Dear Readers,


I now consider this blog to be my Juvenelia. Have fun perusing the archives, and find me at my new haunt, here.

Friday, May 07, 2010

Mother's Day Weekend

Three generations of women in my family, all enthusiastic bookworm chicks.


Greetings, readers. This weekend, for some incomprehensible reason, I'm reflecting on mom characters in literature. Mother figures tend to be pretty reviled or absent in literature, but is there any literary mama more beloved than Marmee, who gave life and love to Jo, Meg, Amy and Beth? Mrs. Morland, Catherine's mom in Northanger Abbey, is another exception. Lily Potter gave up her own life for baby Harry's, (kind of like Jesus and Mary in reverse.)

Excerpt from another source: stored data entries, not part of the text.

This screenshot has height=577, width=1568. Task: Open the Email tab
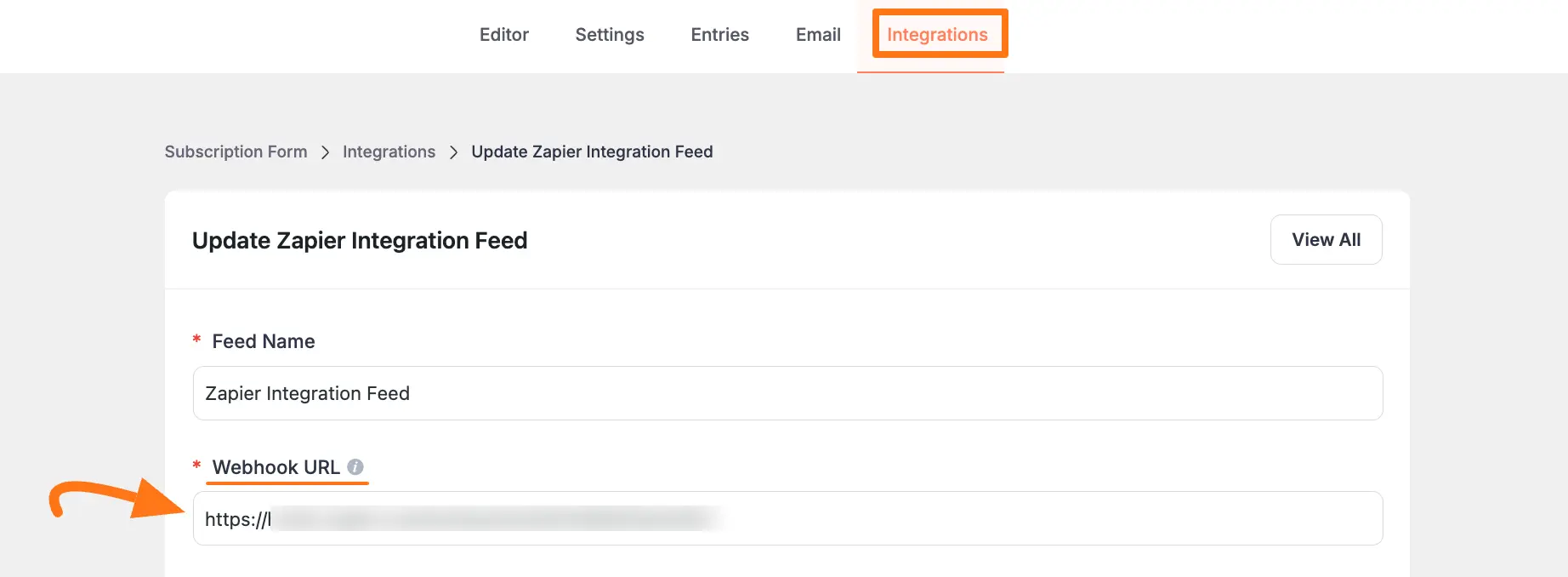(x=817, y=35)
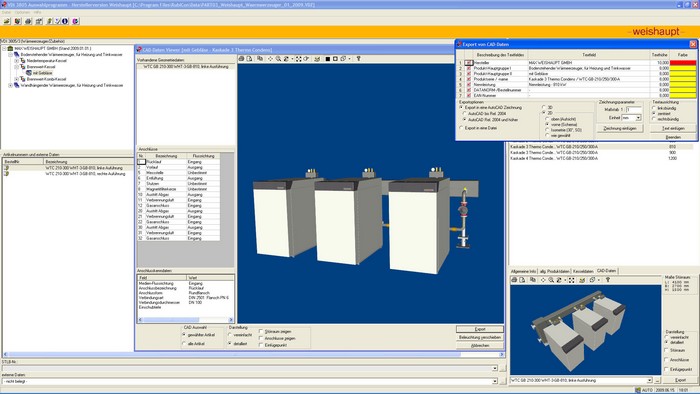Select 'Export in eine Datei' radio option
Image resolution: width=700 pixels, height=394 pixels.
click(x=462, y=128)
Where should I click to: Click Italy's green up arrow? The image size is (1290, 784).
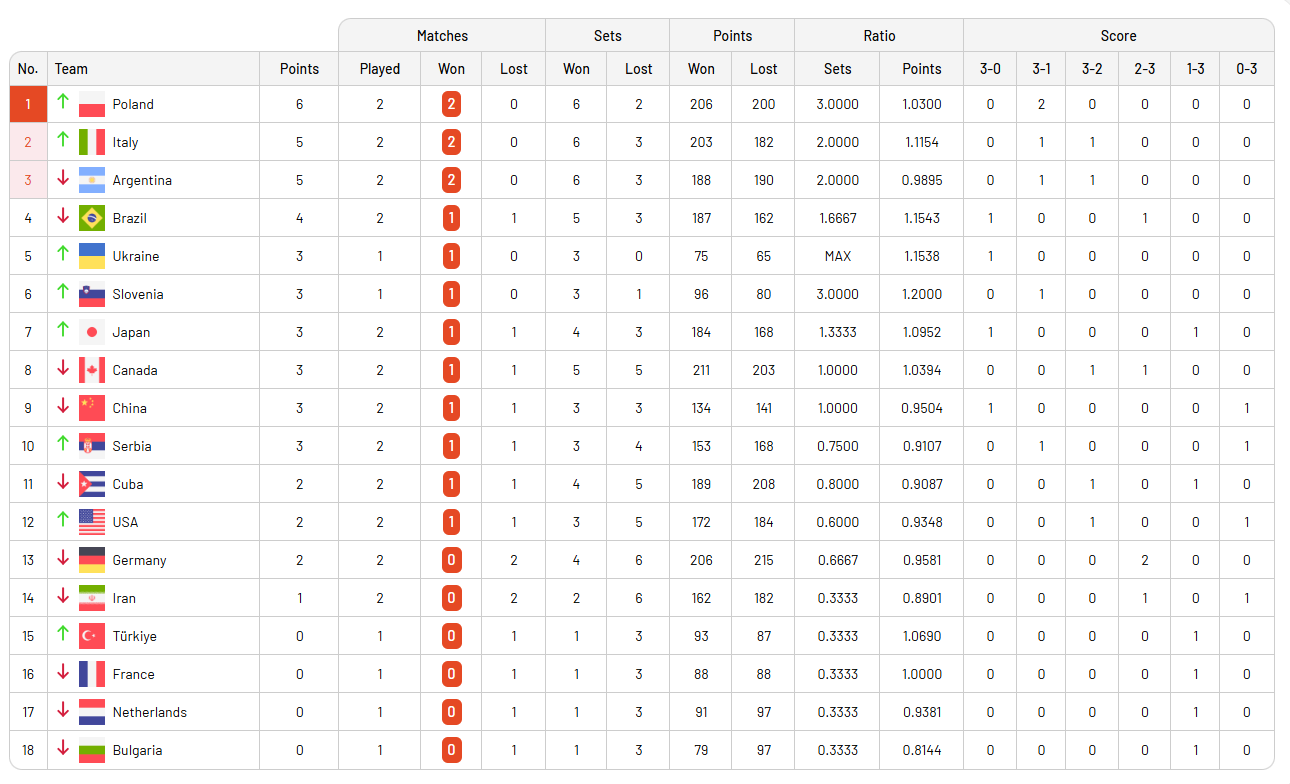(x=63, y=141)
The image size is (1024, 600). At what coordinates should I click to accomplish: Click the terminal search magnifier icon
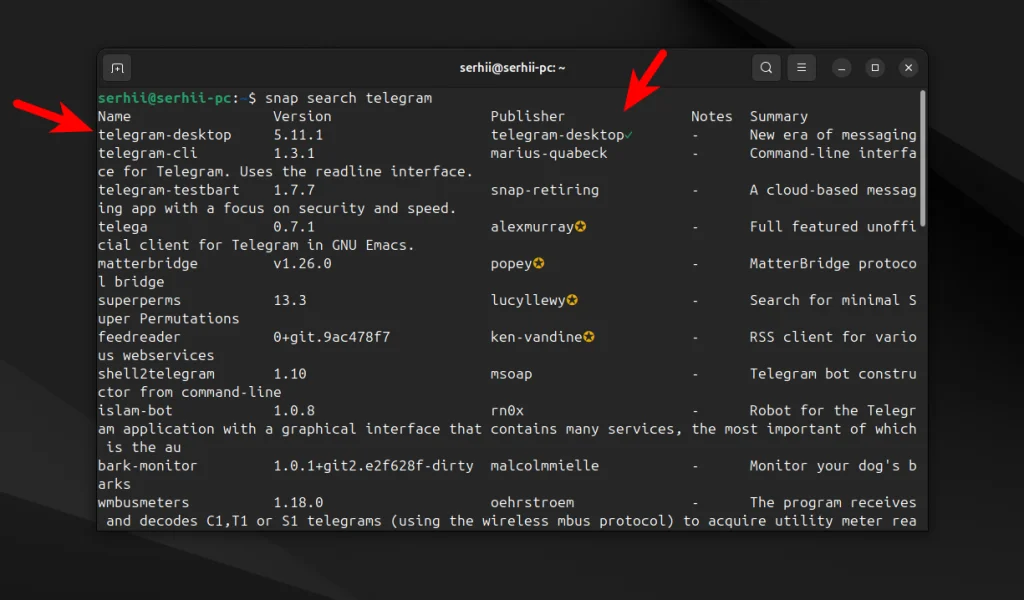tap(766, 68)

But it's hard to think of too many sainted moms. The mind immediately wanders to the far more plentiful monstrous mommies who devour their young--and their close literary kin, a veritable parade of Wicked Stepmothers. We've got Mrs. Bennet, Paul's smothering mother in Sons and Lovers, and Mrs. Clenham in Little Dorrit, a perfect example of the latter. There's also the immortal Sethe in Beloved who straddles the line between good and bad mother so memorably.

Who are your favorite mother characters, good or bad, in literature? HuffPo has a slideshow of twelve of the worst, and they are baddies indeed.